What you have to do
Your reply should consist only of the lines from the one with "You are a computer-use" through the end of the entries, transcribed exactly. Pictures stay out.

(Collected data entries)
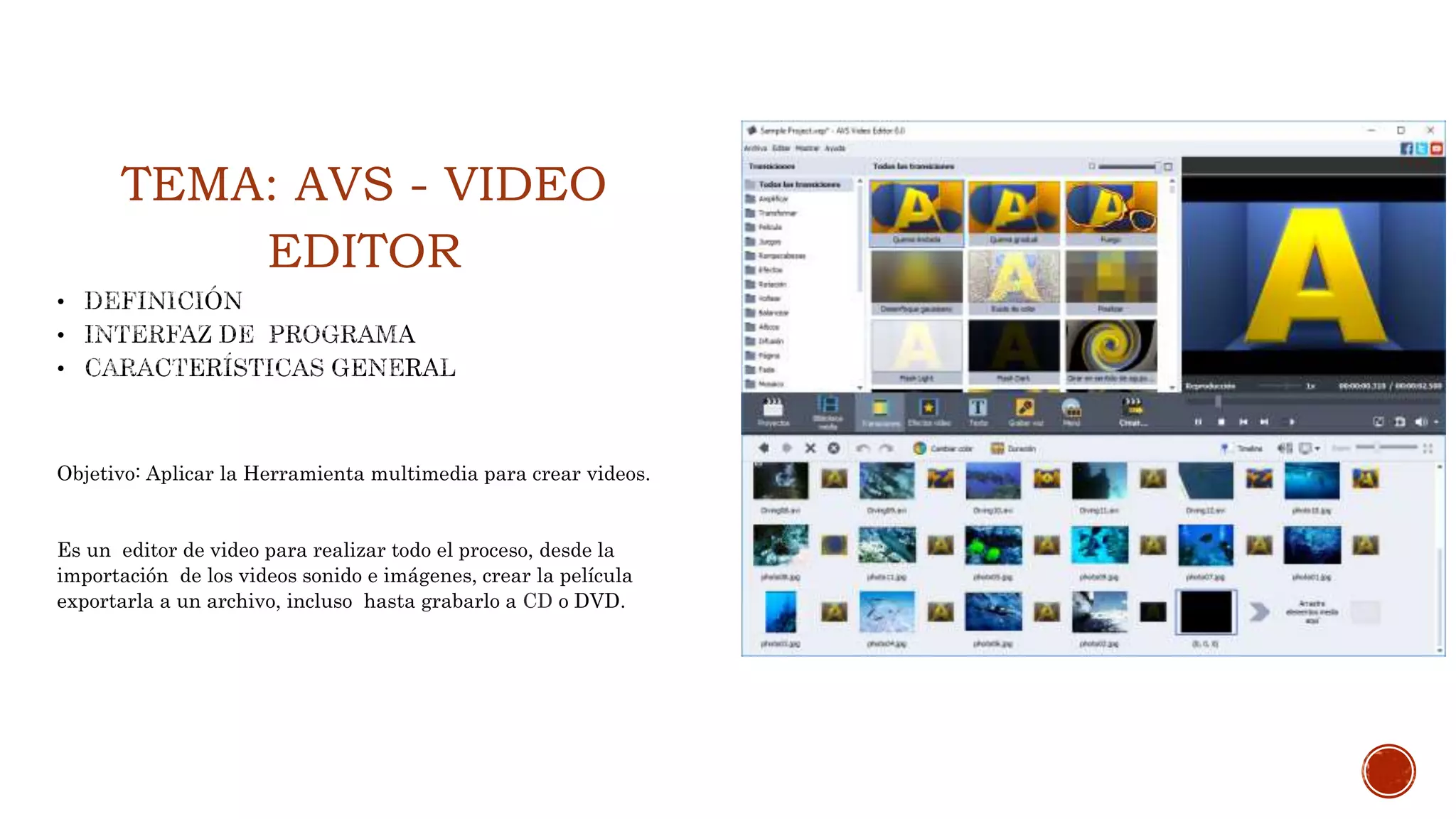Open the Biblioteca media panel
This screenshot has width=1456, height=819.
828,410
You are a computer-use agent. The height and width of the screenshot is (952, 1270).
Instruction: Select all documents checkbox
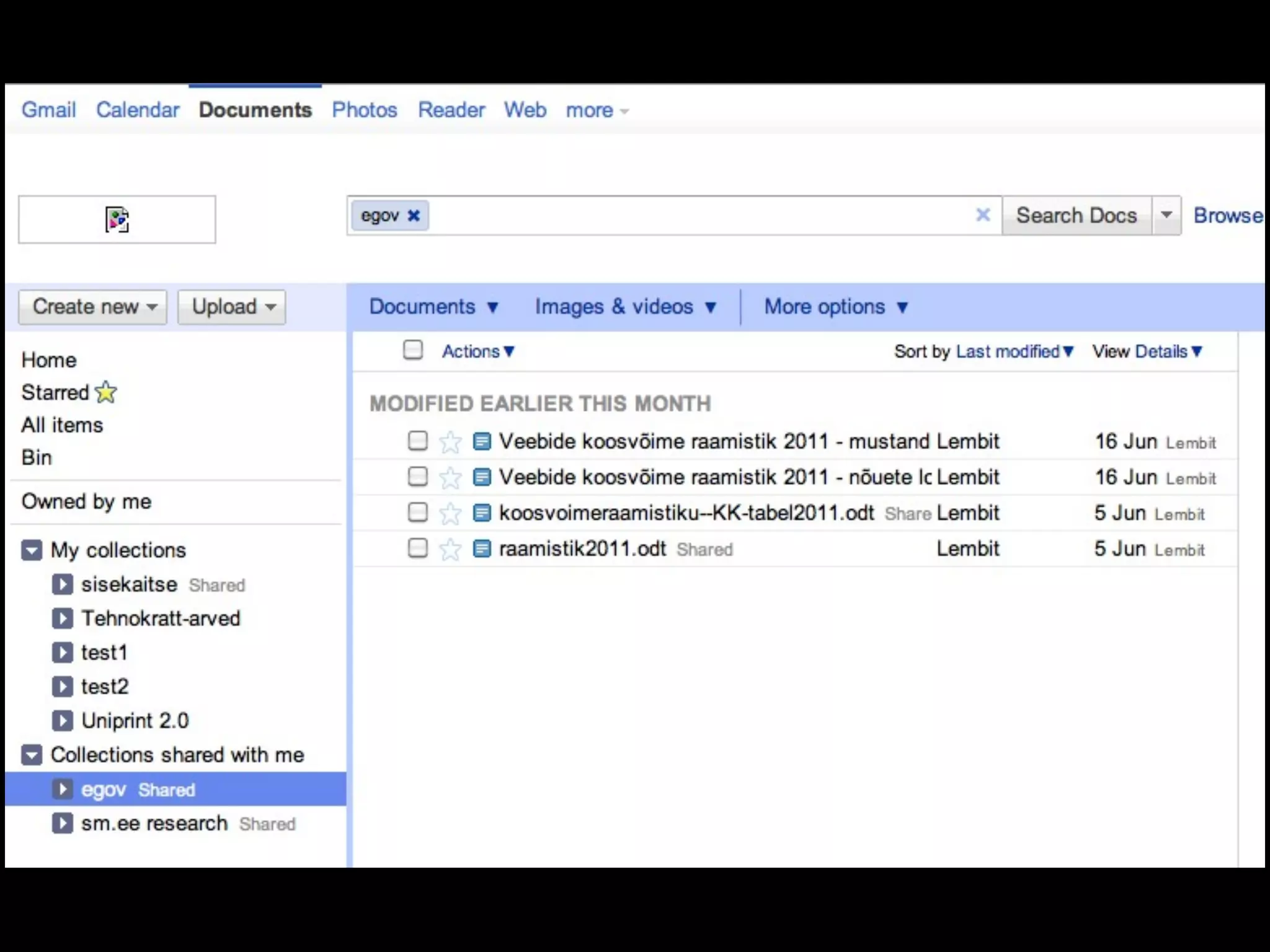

Solution for this task
You are a computer-use agent. The height and width of the screenshot is (952, 1270).
Instruction: Select all documents checkbox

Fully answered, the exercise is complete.